### Description of the task
Spot each line in the records below where the word "checkmark" occurs, then copy it.

(Stored items)
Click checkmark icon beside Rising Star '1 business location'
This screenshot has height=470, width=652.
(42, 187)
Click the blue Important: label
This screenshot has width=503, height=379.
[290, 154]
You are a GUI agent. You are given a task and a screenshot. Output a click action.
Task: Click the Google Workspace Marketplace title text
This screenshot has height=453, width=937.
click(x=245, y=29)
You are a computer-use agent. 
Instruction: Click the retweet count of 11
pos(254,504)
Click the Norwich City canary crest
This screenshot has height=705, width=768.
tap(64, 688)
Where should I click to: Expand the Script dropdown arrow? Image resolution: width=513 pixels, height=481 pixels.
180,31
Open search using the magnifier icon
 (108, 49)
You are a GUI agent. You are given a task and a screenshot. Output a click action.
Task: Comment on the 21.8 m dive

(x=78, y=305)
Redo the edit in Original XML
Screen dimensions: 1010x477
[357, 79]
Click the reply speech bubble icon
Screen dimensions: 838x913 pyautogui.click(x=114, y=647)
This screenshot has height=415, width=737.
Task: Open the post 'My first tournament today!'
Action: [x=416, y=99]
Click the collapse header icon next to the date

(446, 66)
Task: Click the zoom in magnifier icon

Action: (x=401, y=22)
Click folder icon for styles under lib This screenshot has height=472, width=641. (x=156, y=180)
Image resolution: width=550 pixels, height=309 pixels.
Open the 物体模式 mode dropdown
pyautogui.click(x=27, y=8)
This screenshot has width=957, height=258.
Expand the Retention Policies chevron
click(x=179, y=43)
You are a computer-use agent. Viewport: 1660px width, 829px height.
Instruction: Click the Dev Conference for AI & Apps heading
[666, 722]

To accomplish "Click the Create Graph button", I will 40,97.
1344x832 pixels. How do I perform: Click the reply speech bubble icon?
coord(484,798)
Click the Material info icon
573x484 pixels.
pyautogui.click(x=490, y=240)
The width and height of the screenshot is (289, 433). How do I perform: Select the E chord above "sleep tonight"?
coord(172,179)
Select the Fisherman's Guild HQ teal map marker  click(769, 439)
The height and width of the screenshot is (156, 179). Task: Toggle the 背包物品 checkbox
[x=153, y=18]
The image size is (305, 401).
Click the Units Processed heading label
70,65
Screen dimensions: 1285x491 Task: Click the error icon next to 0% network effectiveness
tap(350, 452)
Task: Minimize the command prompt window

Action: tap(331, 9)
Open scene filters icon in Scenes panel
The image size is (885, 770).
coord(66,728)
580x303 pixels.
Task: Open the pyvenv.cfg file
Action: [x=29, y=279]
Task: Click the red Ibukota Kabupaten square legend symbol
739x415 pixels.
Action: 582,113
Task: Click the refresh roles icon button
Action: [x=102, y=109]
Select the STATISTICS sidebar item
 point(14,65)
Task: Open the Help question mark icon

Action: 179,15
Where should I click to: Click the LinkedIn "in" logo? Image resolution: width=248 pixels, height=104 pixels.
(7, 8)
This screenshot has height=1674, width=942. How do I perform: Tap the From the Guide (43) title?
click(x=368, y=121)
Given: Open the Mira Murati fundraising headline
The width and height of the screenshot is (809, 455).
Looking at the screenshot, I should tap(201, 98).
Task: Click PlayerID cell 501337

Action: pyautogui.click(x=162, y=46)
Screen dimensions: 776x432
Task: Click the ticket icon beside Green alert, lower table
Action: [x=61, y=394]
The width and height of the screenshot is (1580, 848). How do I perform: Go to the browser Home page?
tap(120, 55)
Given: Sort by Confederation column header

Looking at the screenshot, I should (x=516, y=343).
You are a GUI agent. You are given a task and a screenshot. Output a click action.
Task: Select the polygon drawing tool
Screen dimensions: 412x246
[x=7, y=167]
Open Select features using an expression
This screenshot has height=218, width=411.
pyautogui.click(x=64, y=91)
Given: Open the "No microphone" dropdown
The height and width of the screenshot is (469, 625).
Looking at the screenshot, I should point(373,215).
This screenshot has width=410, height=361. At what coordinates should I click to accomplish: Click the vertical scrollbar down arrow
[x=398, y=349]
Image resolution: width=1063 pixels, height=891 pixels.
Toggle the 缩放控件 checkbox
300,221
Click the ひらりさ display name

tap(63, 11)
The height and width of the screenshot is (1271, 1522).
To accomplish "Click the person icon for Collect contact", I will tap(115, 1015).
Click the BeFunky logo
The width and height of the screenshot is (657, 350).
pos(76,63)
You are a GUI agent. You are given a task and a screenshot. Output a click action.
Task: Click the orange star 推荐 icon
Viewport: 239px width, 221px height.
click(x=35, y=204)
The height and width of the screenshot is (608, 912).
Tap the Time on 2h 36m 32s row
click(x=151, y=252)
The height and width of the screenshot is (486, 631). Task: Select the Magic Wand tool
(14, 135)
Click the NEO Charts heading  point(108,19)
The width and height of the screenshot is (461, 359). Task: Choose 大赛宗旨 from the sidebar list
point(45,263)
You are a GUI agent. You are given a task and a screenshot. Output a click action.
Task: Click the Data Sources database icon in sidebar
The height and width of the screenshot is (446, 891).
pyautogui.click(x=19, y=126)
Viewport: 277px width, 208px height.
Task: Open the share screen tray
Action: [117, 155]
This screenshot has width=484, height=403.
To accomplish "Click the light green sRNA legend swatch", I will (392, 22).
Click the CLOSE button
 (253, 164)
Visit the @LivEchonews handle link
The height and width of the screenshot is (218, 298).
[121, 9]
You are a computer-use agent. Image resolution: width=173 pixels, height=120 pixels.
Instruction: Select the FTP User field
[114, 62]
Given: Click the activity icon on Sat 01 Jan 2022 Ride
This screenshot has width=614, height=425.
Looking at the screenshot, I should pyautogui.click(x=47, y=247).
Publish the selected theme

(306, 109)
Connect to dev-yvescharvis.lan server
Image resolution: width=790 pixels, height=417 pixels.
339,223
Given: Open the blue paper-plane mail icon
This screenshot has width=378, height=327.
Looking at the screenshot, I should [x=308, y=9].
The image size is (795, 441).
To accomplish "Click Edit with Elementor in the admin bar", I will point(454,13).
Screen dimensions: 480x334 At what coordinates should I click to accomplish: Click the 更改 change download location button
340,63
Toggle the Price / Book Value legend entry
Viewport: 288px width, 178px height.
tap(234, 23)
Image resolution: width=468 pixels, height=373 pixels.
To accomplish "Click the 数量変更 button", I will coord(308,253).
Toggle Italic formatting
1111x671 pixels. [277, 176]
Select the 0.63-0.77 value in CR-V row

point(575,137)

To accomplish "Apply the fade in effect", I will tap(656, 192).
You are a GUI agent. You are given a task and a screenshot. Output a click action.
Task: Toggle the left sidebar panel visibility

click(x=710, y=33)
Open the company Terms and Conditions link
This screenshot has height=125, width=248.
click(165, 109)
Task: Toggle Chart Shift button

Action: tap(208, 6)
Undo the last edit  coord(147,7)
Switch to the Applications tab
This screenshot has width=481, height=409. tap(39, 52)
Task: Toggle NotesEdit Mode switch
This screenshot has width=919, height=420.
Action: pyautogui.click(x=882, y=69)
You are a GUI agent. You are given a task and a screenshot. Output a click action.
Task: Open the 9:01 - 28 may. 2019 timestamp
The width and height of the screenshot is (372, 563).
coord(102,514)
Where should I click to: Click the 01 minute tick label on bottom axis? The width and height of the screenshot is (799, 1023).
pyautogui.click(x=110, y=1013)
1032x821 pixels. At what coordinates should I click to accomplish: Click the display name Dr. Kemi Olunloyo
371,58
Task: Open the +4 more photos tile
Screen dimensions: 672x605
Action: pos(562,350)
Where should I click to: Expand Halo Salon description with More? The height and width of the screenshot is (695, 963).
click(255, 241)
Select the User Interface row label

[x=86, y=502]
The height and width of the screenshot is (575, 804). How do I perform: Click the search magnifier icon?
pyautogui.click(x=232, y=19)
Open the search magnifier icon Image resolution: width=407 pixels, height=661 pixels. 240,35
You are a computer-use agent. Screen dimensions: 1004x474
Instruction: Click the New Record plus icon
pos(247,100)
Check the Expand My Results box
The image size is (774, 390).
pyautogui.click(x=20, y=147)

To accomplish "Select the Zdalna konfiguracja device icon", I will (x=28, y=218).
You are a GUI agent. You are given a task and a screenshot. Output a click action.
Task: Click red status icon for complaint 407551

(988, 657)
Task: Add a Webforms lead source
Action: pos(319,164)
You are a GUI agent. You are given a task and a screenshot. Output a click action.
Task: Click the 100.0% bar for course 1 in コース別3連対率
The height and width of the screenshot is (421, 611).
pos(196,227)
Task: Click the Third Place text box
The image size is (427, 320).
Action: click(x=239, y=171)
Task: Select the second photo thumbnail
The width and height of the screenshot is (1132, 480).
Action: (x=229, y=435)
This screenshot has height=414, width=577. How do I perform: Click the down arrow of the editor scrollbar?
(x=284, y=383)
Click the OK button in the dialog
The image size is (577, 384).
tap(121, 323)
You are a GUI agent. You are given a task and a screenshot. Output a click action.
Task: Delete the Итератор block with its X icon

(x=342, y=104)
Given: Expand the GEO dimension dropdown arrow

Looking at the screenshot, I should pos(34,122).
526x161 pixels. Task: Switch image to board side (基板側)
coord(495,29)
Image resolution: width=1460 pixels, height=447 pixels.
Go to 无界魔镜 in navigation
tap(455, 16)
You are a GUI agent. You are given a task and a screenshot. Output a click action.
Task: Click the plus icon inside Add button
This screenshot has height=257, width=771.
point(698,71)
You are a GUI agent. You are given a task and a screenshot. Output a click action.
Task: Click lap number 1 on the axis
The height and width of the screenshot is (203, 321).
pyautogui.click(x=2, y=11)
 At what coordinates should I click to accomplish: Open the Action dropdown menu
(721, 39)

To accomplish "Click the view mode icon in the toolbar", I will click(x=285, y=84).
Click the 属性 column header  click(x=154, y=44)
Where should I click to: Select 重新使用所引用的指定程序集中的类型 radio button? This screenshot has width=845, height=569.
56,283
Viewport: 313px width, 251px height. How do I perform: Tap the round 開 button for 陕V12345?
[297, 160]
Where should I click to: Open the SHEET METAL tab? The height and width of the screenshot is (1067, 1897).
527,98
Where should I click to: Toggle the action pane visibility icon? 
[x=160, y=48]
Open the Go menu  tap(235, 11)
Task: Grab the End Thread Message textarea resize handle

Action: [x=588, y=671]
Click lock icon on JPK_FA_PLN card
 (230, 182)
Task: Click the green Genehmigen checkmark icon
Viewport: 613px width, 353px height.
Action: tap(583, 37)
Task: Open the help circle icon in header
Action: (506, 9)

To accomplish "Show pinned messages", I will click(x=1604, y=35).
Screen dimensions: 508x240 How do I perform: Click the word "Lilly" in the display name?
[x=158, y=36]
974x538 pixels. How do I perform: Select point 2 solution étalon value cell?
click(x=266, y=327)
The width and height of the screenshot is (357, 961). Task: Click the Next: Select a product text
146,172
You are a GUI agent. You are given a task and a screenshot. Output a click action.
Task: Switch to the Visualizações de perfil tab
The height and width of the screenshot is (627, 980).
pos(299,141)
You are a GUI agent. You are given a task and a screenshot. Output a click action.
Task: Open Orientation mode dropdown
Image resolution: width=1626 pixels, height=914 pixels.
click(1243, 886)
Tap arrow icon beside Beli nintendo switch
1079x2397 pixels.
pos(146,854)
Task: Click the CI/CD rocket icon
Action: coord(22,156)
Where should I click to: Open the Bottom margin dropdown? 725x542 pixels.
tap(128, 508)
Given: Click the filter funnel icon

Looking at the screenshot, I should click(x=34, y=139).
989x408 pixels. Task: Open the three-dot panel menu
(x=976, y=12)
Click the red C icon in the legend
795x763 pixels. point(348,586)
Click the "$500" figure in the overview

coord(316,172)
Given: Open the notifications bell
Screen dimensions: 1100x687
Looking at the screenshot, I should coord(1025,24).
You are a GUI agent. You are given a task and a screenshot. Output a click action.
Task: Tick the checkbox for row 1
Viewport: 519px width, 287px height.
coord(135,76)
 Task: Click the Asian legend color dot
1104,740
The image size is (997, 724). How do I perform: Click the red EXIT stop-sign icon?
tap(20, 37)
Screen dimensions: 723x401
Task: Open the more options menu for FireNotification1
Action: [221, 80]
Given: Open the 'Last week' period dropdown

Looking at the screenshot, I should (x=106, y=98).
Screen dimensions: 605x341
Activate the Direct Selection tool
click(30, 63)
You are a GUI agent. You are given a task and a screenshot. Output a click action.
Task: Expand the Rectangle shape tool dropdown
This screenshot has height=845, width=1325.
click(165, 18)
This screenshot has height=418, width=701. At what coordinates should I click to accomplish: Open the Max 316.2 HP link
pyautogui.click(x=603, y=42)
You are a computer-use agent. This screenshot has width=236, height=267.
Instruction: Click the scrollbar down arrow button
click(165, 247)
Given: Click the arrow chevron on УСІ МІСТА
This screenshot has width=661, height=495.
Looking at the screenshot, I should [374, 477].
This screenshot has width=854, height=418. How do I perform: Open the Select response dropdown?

### Response area
Click checkmark icon beside Rising Star '1 business location'
Task: Click the green Genehmigen checkmark icon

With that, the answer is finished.